Como fazer: Transcreva palavra por palavra a parte do trecho sobre a impermanência que vai de "O terceiro pilar" até "acolher a mudança.", inclusive.

Trecho fornecido:
O terceiro pilar de Rinpoche, desapego ou impermanência, é um conceito budista que está na raiz da cultura butanesa.

"Quando algo der errado, não fique deprimido imediatamente porque as coisas vão mudar", diz Rinpoche.

"Se aceitarmos que todas as coisas são impermanentes, isso significa que pode haver mudança, e com mudança há esperança."

Ele explica que isso também se aplica às coisas positivas da vida.

"Aceitar que as coisas não duram, incluindo sucesso e riqueza, permite que você realmente aprecie o que tem à mão."

Além de abraçar a bondade própria e viver com compaixão para com os outros, a pandemia também reforçou em Dozi a importância de acolher a mudança.

Desde que voltou para seu povoado, ele aprendeu carpintaria e tem ajudado seus vizinhos a consertar suas casas, enquanto embarca em um grande projeto comunitário.

Registros de dados:
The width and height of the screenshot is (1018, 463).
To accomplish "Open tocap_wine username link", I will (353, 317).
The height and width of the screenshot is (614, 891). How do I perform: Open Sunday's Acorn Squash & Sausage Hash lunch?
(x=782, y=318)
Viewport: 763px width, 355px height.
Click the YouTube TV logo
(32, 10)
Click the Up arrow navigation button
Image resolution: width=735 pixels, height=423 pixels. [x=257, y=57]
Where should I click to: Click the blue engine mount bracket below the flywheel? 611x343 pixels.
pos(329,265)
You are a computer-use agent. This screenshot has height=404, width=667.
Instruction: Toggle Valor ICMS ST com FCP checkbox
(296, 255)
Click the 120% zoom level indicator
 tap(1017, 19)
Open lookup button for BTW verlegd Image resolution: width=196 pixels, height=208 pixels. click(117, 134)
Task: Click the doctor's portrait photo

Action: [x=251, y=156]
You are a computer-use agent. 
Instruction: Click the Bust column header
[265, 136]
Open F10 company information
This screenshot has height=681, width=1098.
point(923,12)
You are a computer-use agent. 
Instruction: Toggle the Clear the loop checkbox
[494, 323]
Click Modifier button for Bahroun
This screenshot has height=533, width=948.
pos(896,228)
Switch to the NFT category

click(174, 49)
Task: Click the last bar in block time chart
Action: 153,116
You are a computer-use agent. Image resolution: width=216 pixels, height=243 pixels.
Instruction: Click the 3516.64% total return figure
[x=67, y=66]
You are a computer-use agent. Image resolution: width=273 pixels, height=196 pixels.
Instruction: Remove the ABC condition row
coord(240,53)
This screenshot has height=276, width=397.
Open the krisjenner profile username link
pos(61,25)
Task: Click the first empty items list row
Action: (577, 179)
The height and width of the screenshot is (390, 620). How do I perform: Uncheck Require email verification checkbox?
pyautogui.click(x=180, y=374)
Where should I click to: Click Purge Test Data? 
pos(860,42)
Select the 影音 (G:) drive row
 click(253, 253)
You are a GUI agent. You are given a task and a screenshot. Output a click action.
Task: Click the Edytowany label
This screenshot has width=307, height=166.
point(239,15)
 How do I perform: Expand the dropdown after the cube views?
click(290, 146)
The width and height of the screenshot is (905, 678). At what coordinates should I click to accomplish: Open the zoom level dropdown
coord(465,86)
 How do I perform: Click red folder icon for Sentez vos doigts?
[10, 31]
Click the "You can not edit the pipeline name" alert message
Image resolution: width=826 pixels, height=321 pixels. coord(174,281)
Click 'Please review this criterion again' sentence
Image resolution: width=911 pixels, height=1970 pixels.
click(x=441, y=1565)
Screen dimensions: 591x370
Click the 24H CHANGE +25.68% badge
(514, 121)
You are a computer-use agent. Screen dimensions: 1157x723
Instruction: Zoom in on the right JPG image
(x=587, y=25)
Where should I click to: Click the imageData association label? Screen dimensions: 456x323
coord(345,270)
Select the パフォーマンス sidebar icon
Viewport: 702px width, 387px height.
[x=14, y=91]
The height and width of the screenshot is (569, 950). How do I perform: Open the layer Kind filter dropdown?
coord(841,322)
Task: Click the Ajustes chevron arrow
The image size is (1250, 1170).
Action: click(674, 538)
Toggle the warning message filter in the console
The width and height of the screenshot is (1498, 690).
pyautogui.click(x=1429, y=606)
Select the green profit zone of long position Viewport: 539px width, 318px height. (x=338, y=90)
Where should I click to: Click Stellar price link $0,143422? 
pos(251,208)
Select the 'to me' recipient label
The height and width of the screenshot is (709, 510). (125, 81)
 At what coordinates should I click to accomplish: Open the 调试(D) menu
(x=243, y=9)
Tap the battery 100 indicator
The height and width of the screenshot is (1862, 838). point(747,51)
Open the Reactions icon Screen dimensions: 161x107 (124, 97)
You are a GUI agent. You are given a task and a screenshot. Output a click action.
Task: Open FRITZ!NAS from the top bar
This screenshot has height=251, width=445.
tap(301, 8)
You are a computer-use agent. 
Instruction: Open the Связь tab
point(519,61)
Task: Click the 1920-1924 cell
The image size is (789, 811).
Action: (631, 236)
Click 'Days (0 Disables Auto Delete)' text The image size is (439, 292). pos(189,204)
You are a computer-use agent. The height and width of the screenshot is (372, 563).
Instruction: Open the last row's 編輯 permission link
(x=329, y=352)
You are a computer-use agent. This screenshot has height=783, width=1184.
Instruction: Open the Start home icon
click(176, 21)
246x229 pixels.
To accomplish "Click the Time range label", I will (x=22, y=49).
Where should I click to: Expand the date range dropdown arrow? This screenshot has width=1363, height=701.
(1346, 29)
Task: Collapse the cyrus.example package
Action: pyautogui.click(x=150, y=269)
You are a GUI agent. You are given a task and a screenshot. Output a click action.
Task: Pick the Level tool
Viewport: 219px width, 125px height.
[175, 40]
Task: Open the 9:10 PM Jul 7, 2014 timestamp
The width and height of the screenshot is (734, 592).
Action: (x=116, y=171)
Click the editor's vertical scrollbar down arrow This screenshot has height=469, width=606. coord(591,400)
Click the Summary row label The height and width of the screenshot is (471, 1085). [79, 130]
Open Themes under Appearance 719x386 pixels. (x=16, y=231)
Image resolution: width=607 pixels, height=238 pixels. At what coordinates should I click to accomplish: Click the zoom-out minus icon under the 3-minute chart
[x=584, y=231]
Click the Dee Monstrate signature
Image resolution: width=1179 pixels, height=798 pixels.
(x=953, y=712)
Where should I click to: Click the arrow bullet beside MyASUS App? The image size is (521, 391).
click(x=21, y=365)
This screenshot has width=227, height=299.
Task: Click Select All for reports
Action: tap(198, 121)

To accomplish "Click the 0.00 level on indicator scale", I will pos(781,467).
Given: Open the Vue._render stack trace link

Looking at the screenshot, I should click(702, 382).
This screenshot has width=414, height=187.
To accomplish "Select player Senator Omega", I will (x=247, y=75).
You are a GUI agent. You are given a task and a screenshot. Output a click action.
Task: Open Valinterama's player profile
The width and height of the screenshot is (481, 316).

Resposta:
O terceiro pilar de Rinpoche, desapego ou impermanência, é um conceito budista que está na raiz da cultura butanesa.

"Quando algo der errado, não fique deprimido imediatamente porque as coisas vão mudar", diz Rinpoche.

"Se aceitarmos que todas as coisas são impermanentes, isso significa que pode haver mudança, e com mudança há esperança."

Ele explica que isso também se aplica às coisas positivas da vida.

"Aceitar que as coisas não duram, incluindo sucesso e riqueza, permite que você realmente aprecie o que tem à mão."

Além de abraçar a bondade própria e viver com compaixão para com os outros, a pandemia também reforçou em Dozi a importância de acolher a mudança.